_What to work on:_
Report, from the records below, every line where the word "computer" appears.

Collected data entries:
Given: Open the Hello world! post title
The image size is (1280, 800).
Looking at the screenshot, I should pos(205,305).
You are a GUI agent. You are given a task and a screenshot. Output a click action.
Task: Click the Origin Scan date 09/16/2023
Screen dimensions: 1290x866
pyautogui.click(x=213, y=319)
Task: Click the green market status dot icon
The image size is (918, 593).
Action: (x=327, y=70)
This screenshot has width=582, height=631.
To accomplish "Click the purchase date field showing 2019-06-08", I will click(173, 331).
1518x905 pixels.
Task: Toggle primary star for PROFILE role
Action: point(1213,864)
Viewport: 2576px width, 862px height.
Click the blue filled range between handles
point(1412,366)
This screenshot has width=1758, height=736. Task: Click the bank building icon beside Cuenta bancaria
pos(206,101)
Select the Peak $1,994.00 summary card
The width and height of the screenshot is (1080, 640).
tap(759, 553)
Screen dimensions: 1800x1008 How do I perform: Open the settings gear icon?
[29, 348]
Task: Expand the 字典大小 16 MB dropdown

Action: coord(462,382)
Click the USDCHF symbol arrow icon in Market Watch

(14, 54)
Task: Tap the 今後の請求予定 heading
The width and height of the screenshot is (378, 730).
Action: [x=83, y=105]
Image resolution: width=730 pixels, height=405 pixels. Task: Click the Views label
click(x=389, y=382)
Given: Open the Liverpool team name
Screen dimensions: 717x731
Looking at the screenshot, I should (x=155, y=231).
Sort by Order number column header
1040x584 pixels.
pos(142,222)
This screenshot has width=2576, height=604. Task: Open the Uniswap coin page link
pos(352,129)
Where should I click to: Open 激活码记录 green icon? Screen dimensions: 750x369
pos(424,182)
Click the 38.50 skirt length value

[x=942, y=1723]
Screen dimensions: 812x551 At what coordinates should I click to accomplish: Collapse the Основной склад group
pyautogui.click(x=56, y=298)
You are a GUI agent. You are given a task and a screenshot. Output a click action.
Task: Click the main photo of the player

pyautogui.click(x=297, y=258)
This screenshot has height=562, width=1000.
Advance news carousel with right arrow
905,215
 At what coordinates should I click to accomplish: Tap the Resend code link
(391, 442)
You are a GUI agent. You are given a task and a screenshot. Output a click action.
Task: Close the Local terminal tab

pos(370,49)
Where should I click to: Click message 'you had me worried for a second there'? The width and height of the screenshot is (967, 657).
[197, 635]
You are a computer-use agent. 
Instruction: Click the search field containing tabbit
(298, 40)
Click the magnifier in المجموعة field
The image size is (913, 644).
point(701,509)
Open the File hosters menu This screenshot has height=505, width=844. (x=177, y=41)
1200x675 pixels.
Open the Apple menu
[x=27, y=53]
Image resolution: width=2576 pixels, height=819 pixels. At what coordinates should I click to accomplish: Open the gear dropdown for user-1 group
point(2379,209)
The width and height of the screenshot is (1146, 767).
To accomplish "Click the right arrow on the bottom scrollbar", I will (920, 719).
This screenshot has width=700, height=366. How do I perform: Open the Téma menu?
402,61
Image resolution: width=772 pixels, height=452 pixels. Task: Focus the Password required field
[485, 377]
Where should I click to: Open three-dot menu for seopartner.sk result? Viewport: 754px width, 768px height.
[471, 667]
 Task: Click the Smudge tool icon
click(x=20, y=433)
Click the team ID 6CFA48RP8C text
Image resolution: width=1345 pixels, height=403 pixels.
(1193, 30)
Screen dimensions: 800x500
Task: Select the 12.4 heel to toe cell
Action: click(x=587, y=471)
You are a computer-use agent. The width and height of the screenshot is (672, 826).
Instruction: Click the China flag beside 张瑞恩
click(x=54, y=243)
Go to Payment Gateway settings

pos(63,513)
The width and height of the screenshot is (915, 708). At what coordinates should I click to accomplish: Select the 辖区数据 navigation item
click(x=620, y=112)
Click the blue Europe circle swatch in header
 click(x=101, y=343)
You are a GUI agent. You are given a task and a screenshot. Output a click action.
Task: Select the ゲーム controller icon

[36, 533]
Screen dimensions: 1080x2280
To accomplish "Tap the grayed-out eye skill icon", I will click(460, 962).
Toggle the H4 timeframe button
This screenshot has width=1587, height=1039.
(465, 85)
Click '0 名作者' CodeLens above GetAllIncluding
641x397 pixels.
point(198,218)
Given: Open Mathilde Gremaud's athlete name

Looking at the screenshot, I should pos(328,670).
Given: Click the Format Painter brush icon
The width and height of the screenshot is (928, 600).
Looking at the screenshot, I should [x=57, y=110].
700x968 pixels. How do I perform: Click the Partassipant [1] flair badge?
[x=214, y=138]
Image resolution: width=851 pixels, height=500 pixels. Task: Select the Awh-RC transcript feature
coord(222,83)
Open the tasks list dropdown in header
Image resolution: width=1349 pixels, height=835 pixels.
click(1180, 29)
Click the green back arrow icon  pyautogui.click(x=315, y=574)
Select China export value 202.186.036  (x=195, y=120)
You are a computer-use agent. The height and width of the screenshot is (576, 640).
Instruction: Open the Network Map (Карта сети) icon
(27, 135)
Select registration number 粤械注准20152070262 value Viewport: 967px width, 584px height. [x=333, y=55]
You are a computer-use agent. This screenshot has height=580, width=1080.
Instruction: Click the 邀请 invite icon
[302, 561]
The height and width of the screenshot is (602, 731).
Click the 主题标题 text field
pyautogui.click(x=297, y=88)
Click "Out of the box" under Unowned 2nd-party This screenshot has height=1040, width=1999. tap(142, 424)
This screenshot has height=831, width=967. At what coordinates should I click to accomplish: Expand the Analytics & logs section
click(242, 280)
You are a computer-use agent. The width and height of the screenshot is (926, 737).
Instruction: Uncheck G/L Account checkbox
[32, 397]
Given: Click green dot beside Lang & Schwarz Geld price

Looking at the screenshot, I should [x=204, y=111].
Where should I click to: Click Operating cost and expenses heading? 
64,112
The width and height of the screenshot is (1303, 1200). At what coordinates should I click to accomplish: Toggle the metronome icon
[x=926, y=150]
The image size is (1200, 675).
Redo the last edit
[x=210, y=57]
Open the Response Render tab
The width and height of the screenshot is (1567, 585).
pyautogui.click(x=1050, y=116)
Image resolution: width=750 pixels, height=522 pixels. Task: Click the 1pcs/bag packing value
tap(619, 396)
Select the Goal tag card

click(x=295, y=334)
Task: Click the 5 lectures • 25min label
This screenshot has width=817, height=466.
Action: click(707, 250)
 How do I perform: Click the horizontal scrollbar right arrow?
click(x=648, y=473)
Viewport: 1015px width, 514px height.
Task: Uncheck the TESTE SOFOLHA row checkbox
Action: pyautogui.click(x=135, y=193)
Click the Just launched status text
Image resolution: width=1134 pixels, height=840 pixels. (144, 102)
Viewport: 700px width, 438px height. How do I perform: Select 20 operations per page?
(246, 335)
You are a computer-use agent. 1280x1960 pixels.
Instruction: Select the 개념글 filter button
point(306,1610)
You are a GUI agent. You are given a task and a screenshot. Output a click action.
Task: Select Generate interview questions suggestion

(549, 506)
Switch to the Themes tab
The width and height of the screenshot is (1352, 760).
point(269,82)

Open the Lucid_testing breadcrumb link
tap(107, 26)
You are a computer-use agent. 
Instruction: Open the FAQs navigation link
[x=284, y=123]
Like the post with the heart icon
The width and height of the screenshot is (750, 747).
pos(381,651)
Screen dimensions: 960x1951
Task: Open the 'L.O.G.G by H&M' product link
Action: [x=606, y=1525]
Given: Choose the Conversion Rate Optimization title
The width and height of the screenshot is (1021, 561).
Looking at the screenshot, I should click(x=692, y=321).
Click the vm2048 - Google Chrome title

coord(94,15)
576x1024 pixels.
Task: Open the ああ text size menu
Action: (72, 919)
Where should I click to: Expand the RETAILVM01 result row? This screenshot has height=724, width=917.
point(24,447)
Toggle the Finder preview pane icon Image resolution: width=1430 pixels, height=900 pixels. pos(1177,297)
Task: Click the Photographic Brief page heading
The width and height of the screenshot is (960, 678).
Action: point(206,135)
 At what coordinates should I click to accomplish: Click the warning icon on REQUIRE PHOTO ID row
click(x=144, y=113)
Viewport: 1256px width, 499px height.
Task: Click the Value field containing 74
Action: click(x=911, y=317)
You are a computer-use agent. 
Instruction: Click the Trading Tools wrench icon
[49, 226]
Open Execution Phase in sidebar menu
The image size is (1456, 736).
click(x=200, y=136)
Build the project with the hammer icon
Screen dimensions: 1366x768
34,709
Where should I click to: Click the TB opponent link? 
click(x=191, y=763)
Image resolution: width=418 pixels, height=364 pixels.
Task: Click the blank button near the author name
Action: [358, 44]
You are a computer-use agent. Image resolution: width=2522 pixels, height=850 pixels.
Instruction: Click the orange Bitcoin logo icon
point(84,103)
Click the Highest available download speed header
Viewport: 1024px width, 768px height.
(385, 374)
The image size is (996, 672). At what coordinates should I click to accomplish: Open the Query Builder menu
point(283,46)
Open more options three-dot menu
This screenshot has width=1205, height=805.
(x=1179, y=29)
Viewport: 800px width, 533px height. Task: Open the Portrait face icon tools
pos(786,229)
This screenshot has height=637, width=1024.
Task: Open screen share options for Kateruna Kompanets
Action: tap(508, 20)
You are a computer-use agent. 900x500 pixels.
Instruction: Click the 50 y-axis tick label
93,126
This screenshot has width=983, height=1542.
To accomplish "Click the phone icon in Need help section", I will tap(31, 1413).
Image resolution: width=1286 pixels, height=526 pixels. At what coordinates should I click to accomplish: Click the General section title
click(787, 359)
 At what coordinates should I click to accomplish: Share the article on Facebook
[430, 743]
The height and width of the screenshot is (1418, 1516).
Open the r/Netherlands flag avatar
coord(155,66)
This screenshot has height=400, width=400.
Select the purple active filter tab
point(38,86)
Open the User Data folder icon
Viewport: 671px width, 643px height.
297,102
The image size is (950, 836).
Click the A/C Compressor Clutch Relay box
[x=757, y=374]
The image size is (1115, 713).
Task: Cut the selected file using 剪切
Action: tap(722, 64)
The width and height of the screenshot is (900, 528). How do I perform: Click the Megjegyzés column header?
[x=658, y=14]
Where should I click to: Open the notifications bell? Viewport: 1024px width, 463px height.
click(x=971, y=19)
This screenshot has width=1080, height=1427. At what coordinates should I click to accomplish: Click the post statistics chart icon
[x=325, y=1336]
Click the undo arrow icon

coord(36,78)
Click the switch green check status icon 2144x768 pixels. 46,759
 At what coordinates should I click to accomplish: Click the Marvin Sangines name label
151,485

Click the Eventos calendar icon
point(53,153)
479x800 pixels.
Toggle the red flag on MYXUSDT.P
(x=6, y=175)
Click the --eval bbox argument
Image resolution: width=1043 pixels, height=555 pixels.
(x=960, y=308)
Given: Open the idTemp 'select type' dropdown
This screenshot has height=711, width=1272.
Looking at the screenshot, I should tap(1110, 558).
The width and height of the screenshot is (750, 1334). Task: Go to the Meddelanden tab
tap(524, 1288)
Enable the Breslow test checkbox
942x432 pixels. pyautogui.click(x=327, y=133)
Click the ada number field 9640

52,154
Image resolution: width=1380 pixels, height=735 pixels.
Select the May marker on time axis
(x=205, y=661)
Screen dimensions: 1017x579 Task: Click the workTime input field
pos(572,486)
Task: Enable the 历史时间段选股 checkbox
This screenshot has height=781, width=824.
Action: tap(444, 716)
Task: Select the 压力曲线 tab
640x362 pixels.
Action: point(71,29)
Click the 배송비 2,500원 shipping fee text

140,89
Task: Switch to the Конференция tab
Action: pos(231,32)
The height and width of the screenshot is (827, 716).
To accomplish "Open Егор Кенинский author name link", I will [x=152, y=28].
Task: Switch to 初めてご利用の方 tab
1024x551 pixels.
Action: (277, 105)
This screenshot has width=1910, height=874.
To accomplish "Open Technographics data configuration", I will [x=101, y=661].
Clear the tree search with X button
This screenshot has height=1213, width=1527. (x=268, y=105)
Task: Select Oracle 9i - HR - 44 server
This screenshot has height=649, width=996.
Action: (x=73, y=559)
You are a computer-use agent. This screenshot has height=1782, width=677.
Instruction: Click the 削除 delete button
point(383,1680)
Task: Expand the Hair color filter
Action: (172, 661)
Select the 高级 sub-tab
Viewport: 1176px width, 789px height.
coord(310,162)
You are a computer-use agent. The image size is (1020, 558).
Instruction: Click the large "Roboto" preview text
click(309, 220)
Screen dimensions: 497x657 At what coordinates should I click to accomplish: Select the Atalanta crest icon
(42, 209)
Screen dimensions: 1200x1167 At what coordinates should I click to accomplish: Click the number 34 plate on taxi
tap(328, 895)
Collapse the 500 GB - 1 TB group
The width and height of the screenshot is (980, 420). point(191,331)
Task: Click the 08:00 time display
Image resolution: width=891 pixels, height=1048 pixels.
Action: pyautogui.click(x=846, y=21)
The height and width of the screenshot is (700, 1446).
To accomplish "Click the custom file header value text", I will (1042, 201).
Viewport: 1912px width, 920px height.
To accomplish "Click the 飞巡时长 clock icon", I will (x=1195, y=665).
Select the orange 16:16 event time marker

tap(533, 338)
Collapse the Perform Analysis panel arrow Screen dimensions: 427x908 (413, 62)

_Solution to this problem:_
You are a computer-use agent. 
You are a computer-use agent. The width and height of the screenshot is (672, 826).
You are a computer-use agent. The height and width of the screenshot is (576, 640).
You are a computer-use agent. This screenshot has height=580, width=1080.
You are a computer-use agent. The width and height of the screenshot is (926, 737).
You are a computer-use agent. 1280x1960 pixels.
You are a computer-use agent. 
You are a computer-use agent. 
You are a computer-use agent. Image resolution: width=2522 pixels, height=850 pixels.
You are a computer-use agent. 900x500 pixels.
You are a computer-use agent. This screenshot has height=1782, width=677.
You are a computer-use agent. The image size is (1020, 558).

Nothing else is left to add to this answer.